In the 17th century, Silvio Zurla distinguished himself as a valiant fighter in the War of Candia, receiving from the Grand Master of the Order of St. John the titles of Captain of Galley and Conservator of Nobility. He died in 1685, leaving to the Church of San Francesco in Crema the galley banner he had dedicated to Saint Anthony.

At the end of the 17th century, Achille and Luigi Zurla were granted by Emperor Leopold I of Austria (November 12, 1669) the titles of Marquises, Counts, and Knights of the Holy Roman Empire, transmissible to their descendants.

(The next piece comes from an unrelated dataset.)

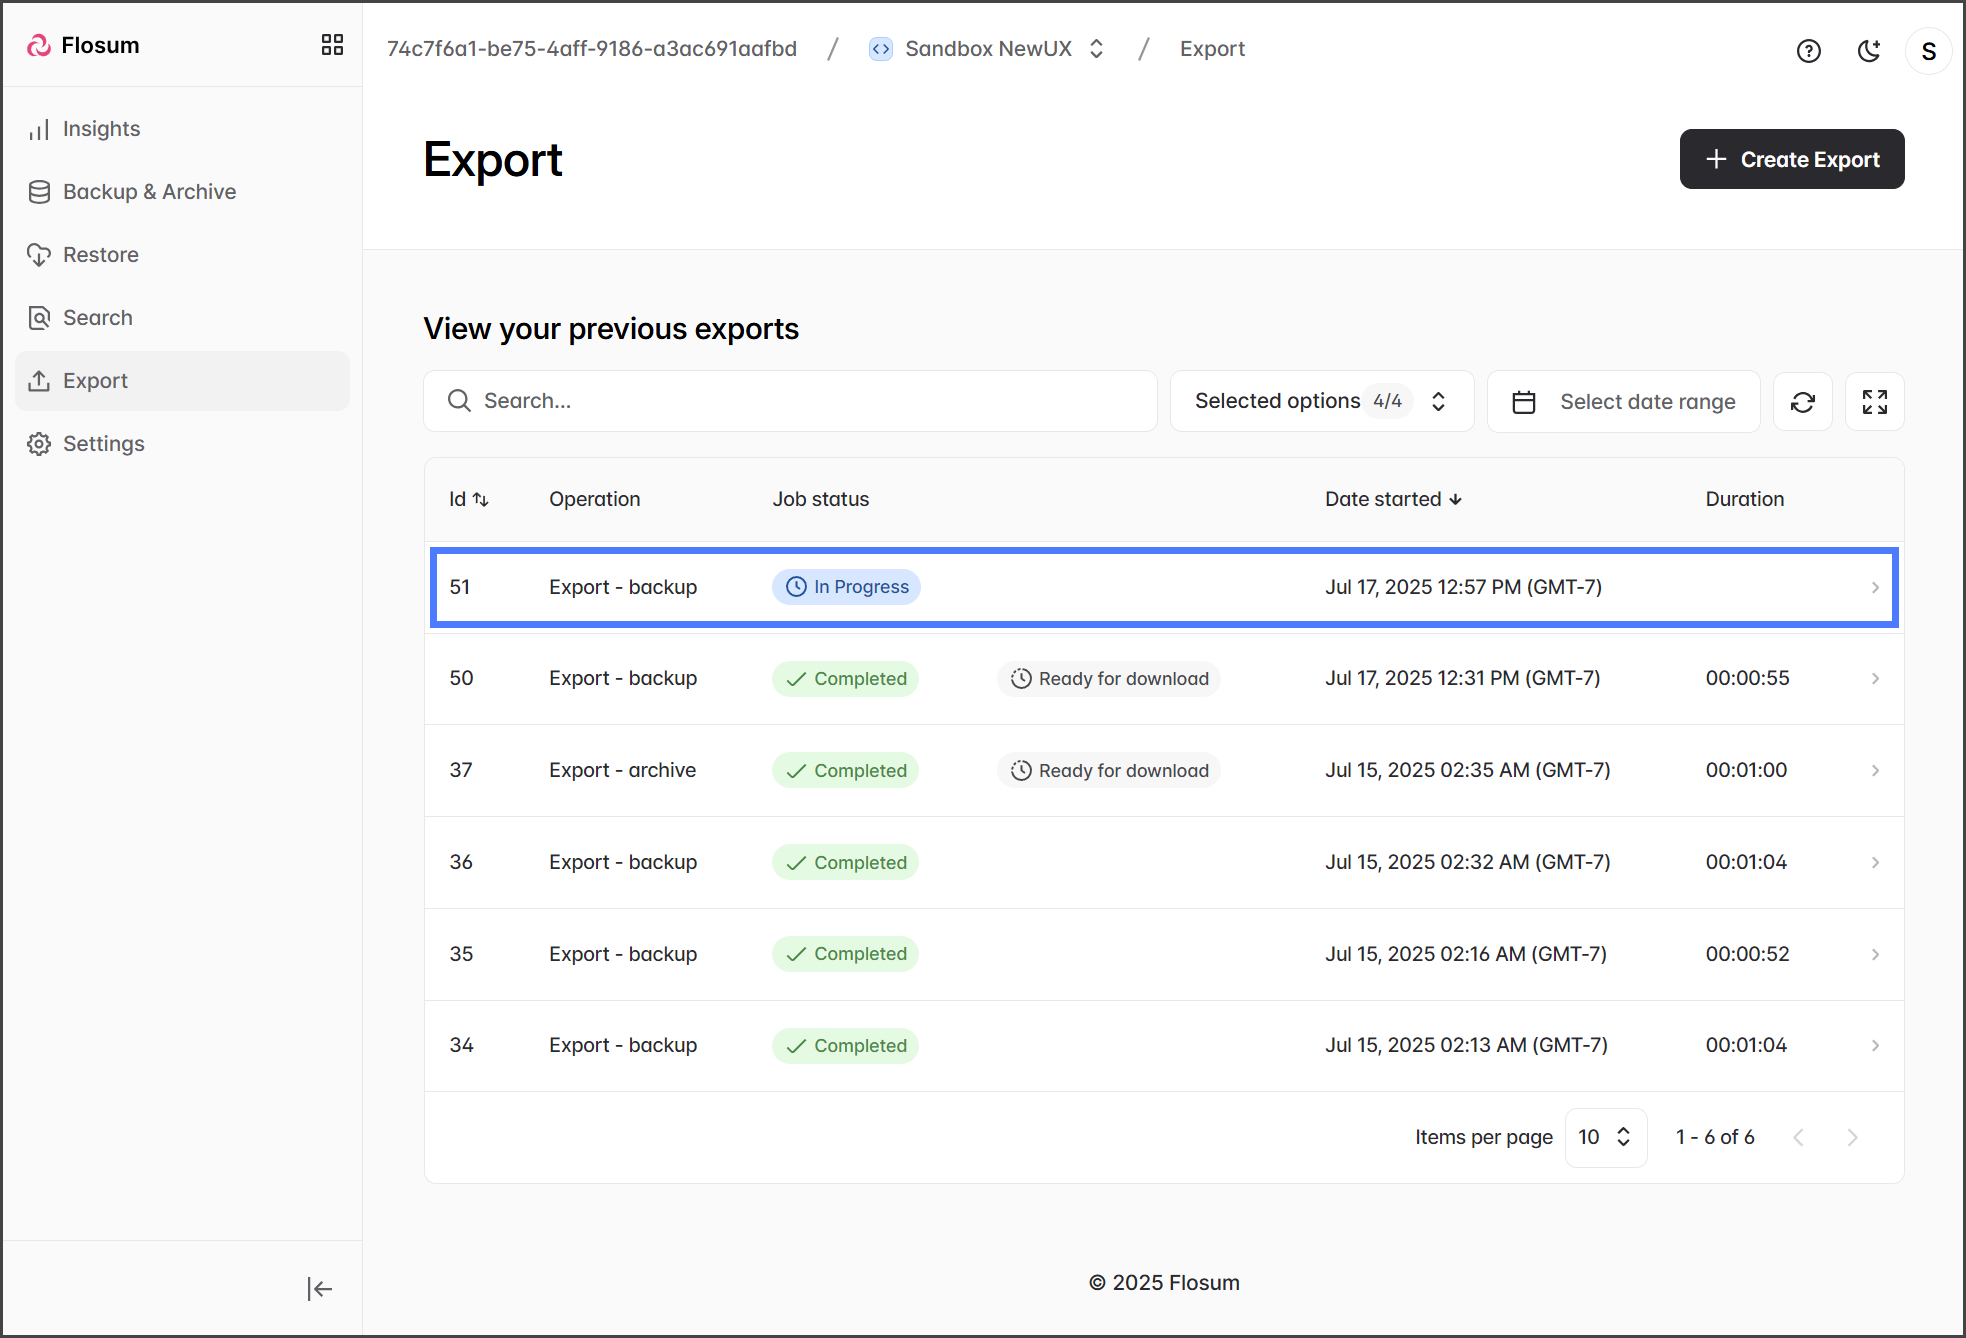Open Select date range picker
Image resolution: width=1966 pixels, height=1338 pixels.
point(1623,402)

In 1823 Pope Pius VII named Giacinto Placido Zurla Cardinal and later served as Vicar of Rome.

== Alliances and marriages ==
The Zurla allied themselves with various noble families, including the Lords and Marquises Benzoni, the Counts Vimercati, the Counts Bonzi, the Grand Dukes Medici, Carioni, Albergoni, and Rovereti.

Some branches adopted the surnames Zurla-Albergoni and Zurla-Rovereti.

== Coat of arms ==
The family had several heraldic versions. Among the principal: “Sable, three argent birds volant, beaked and membered gules.”

== Family members ==

- Pantaleone Zurla (XV century): Franciscan friar, Bishop of Sicca in Tunisia, and Archdeacon of Crema Cathedral.
- Michele Zurla (XV century): lieutenant of Bartolomeo Colleoni; in 1472 obtained the privilege of bearing the Colleoni arms for himself and his descendants.
- Margherita Zurla (†1438): benefactress, who left legacies to the Monte di Pietà and the Hospital of the Infirm in Crema.
- Evangelista Zurla il Vecchio (XVI century): knight, participated in the defense of Famagusta and fought against the Turks in the service of Venice; married into the noble Venetian Mocenigo family.
- Giulio Zurla (XVI century): jurist and orator, sent by the Municipal Council of Crema to Venice in 1568; in 1581 delivered notable public speeches.
- Emilia Zurla (†1590): gentlewoman, wife of Colonel Scipione Piacenzi; distinguished for her courage in the War of Cyprus and known as a benefactress of charitable works.
- Evangelista Zurla il Giovane (†1571): commander of the galley Crema S. Vittorio at the Battle of Lepanto; died of plague in Corfu.
- Gianbattista Zurla (†1656): renowned physician and physicist, son of Celso Zurla and Margherita Benzoni.
- Silvio Zurla (†1685): Knight of St. John, valorous combatant in the War of Candia, honored with the titles of Captain of Galley and Conservator of Nobility.
- Gian Andrea Zurla (XVIII century): benefactor who in 1738 promoted the foundation of the Hospital of the Infirm in Crema.
- Giacinto Placido Zurla (1769-1834): Camaldolese cardinal, theologian, and distinguished geographer; served as Vicar of Rome under Popes Leo XII, Pius VIII, and Gregory XVI. Author of major works such as the Mappamondo of Fra Mauro, the Dissertation on the Voyages of the Zeno Brothers, and on Marco Polo and other illustrious Venetian travelers.